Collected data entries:
○ ○ ○ ○ ○

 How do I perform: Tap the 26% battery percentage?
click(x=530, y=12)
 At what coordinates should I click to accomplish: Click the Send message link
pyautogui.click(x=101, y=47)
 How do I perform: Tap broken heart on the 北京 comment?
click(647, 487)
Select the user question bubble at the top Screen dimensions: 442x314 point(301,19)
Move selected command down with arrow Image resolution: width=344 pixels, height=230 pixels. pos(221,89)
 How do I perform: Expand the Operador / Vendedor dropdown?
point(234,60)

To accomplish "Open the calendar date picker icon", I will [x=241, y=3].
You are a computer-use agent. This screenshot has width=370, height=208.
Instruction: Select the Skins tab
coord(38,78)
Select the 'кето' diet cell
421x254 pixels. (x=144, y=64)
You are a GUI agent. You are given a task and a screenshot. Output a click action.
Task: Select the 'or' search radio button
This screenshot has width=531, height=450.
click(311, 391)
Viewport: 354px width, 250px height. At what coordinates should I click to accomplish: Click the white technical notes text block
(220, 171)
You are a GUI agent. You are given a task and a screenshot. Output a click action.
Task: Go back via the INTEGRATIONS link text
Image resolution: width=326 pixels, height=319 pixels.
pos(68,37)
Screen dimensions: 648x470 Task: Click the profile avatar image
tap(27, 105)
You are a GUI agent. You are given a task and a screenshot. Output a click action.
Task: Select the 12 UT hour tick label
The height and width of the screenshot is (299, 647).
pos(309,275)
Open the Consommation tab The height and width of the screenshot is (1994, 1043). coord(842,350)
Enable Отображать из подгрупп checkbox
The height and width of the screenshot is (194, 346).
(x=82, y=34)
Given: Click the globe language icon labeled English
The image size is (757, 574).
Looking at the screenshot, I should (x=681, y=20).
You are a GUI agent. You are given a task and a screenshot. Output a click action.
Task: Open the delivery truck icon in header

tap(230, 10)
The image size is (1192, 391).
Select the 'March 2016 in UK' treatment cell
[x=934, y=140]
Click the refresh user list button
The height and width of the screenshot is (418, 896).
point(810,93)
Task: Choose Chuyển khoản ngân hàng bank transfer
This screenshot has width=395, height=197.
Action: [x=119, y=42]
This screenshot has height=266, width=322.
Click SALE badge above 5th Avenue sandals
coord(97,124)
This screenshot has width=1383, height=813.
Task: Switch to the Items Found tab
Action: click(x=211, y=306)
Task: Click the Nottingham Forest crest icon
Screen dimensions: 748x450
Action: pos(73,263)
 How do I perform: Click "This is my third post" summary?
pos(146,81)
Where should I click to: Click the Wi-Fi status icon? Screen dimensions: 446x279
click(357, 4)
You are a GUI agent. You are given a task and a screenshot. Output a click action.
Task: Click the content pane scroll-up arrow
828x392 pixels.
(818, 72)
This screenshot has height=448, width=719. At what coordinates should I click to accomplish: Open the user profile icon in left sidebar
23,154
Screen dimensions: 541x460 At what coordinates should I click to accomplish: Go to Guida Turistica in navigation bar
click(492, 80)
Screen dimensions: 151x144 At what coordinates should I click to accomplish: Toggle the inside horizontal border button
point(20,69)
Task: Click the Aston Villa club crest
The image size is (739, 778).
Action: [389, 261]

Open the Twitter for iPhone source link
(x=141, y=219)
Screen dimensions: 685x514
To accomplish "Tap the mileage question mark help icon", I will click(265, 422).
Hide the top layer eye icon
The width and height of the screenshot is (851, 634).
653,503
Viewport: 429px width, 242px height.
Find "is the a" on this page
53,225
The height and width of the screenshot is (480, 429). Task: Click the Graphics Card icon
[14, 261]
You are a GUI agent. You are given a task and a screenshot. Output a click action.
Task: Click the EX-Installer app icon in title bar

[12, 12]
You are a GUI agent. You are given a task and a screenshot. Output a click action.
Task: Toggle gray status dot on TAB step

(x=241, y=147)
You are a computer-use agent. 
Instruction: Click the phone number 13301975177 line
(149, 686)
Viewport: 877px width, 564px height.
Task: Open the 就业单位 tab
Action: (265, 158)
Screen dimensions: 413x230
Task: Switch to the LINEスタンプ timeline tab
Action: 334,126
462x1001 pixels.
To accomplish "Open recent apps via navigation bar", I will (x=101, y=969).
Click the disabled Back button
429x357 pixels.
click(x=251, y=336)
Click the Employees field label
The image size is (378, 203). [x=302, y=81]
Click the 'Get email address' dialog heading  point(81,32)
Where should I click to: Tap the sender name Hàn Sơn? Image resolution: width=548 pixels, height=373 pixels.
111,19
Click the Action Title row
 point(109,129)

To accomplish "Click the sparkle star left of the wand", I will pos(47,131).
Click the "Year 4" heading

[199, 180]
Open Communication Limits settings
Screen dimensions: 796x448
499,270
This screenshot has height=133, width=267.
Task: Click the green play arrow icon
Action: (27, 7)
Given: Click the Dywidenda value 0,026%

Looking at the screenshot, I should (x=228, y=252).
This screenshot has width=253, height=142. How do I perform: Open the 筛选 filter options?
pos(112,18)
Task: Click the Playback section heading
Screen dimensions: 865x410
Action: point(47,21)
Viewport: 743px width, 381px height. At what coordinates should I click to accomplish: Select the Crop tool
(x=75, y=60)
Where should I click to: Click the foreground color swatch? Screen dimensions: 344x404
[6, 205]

○ ○ ○ ○ ○

§ **Task**: Reproduce all of the entries word for word.

§ **Written reply**:
 How do I perform: Tap the 26% battery percentage?
click(x=530, y=12)
 At what coordinates should I click to accomplish: Click the Send message link
pyautogui.click(x=101, y=47)
 How do I perform: Tap broken heart on the 北京 comment?
click(647, 487)
Select the user question bubble at the top Screen dimensions: 442x314 point(301,19)
Move selected command down with arrow Image resolution: width=344 pixels, height=230 pixels. pos(221,89)
 How do I perform: Expand the Operador / Vendedor dropdown?
point(234,60)

To accomplish "Open the calendar date picker icon", I will [x=241, y=3].
You are a computer-use agent. This screenshot has width=370, height=208.
Instruction: Select the Skins tab
coord(38,78)
Select the 'кето' diet cell
421x254 pixels. (x=144, y=64)
You are a GUI agent. You are given a task and a screenshot. Output a click action.
Task: Select the 'or' search radio button
This screenshot has width=531, height=450.
click(311, 391)
Viewport: 354px width, 250px height. At what coordinates should I click to accomplish: Click the white technical notes text block
(220, 171)
You are a GUI agent. You are given a task and a screenshot. Output a click action.
Task: Go back via the INTEGRATIONS link text
Image resolution: width=326 pixels, height=319 pixels.
pos(68,37)
Screen dimensions: 648x470 Task: Click the profile avatar image
tap(27, 105)
You are a GUI agent. You are given a task and a screenshot. Output a click action.
Task: Select the 12 UT hour tick label
The height and width of the screenshot is (299, 647).
pos(309,275)
Open the Consommation tab The height and width of the screenshot is (1994, 1043). coord(842,350)
Enable Отображать из подгрупп checkbox
The height and width of the screenshot is (194, 346).
(x=82, y=34)
Given: Click the globe language icon labeled English
The image size is (757, 574).
Looking at the screenshot, I should (x=681, y=20).
You are a GUI agent. You are given a task and a screenshot. Output a click action.
Task: Open the delivery truck icon in header

tap(230, 10)
The image size is (1192, 391).
Select the 'March 2016 in UK' treatment cell
[x=934, y=140]
Click the refresh user list button
The height and width of the screenshot is (418, 896).
point(810,93)
Task: Choose Chuyển khoản ngân hàng bank transfer
This screenshot has width=395, height=197.
Action: [x=119, y=42]
This screenshot has height=266, width=322.
Click SALE badge above 5th Avenue sandals
coord(97,124)
This screenshot has width=1383, height=813.
Task: Switch to the Items Found tab
Action: click(x=211, y=306)
Task: Click the Nottingham Forest crest icon
Screen dimensions: 748x450
Action: pos(73,263)
 How do I perform: Click "This is my third post" summary?
pos(146,81)
Where should I click to: Click the Wi-Fi status icon? Screen dimensions: 446x279
click(357, 4)
You are a GUI agent. You are given a task and a screenshot. Output a click action.
Task: Click the content pane scroll-up arrow
828x392 pixels.
(818, 72)
This screenshot has height=448, width=719. At what coordinates should I click to accomplish: Open the user profile icon in left sidebar
23,154
Screen dimensions: 541x460 At what coordinates should I click to accomplish: Go to Guida Turistica in navigation bar
click(492, 80)
Screen dimensions: 151x144 At what coordinates should I click to accomplish: Toggle the inside horizontal border button
point(20,69)
Task: Click the Aston Villa club crest
The image size is (739, 778).
Action: [389, 261]

Open the Twitter for iPhone source link
(x=141, y=219)
Screen dimensions: 685x514
To accomplish "Tap the mileage question mark help icon", I will click(265, 422).
Hide the top layer eye icon
The width and height of the screenshot is (851, 634).
653,503
Viewport: 429px width, 242px height.
Find "is the a" on this page
53,225
The height and width of the screenshot is (480, 429). Task: Click the Graphics Card icon
[14, 261]
You are a GUI agent. You are given a task and a screenshot. Output a click action.
Task: Click the EX-Installer app icon in title bar

[12, 12]
You are a GUI agent. You are given a task and a screenshot. Output a click action.
Task: Toggle gray status dot on TAB step

(x=241, y=147)
You are a computer-use agent. 
Instruction: Click the phone number 13301975177 line
(149, 686)
Viewport: 877px width, 564px height.
Task: Open the 就业单位 tab
Action: (265, 158)
Screen dimensions: 413x230
Task: Switch to the LINEスタンプ timeline tab
Action: 334,126
462x1001 pixels.
To accomplish "Open recent apps via navigation bar", I will (x=101, y=969).
Click the disabled Back button
429x357 pixels.
click(x=251, y=336)
Click the Employees field label
The image size is (378, 203). [x=302, y=81]
Click the 'Get email address' dialog heading  point(81,32)
Where should I click to: Tap the sender name Hàn Sơn? Image resolution: width=548 pixels, height=373 pixels.
111,19
Click the Action Title row
 point(109,129)

To accomplish "Click the sparkle star left of the wand", I will pos(47,131).
Click the "Year 4" heading

[199, 180]
Open Communication Limits settings
Screen dimensions: 796x448
499,270
This screenshot has height=133, width=267.
Task: Click the green play arrow icon
Action: (27, 7)
Given: Click the Dywidenda value 0,026%

Looking at the screenshot, I should (x=228, y=252).
This screenshot has width=253, height=142. How do I perform: Open the 筛选 filter options?
pos(112,18)
Task: Click the Playback section heading
Screen dimensions: 865x410
Action: point(47,21)
Viewport: 743px width, 381px height. At what coordinates should I click to accomplish: Select the Crop tool
(x=75, y=60)
Where should I click to: Click the foreground color swatch? Screen dimensions: 344x404
[6, 205]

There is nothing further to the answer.